The Meaning of Jukai

"The Meaning of Jukai" number 30 of 200 from Robert Aitken's book Miniatures of a Zen Master.

Some synergy around jukai is happening. We were asked to explain the meaning of the precepts in our book discussion group yesterday, I turned six rakusu rings in the shop yesterday and today Aitken explores jukai.

To be human, to be humane, to observe the precepts, this is what it means to practice Zen. Our rakusu are meant to remind us of our grounding in the humane, our connection with all that is human, our commitment to live the precepts. To remind us of those who have practiced in the past and will practice in the future, that the practice of Zen extends through out all of space and time.

Fun stuff. Really, sounds serious but I hold all this lightly and it helps.

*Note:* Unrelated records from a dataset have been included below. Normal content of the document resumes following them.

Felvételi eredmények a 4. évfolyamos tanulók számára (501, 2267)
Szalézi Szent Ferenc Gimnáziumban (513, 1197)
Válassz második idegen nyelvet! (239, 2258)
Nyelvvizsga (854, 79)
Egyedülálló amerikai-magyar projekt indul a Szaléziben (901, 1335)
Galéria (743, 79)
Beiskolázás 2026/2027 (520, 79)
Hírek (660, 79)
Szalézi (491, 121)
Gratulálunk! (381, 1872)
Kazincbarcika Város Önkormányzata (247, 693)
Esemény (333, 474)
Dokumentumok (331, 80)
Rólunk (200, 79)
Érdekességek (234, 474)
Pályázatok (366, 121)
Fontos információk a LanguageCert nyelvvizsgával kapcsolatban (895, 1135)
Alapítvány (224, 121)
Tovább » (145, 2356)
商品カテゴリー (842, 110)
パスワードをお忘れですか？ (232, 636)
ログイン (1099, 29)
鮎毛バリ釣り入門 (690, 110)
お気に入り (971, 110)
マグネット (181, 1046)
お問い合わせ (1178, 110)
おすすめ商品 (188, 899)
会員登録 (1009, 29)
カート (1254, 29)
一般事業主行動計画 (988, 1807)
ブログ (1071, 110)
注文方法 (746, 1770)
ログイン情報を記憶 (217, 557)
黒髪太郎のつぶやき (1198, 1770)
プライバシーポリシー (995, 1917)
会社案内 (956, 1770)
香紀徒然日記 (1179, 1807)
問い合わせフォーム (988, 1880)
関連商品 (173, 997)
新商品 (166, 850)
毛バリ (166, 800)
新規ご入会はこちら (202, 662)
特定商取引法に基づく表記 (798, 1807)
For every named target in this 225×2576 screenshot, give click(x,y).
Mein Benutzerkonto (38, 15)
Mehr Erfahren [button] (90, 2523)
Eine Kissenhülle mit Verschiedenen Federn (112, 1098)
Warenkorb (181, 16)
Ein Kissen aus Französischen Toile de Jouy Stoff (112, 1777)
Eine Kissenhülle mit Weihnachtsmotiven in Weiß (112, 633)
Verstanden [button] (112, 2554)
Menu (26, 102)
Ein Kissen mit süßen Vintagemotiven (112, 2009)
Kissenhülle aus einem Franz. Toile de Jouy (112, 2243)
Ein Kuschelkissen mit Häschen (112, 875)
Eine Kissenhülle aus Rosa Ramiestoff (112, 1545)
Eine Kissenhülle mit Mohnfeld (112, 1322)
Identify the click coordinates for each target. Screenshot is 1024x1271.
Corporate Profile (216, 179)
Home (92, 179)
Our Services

Taken after jukai at the 2007 Golden Wind Sesshin.
Jack Kenzan Duffy Roshi, Pat Hine, me, Sicco Rood

The two top ones are Walnut.
The two on the lower left are Lacewood
and the last one is Madrone Burl .

This set of rakusu ring I turned yesterday. The Walnut came from a urban tree harvest and has been air drying for about 10 years. The Lacewood comes from Australia and I can not attest to the harvest practices used. The Madrone Burl is from a off cut shared to me from Dale Larson, a Portland Oregon woodturner.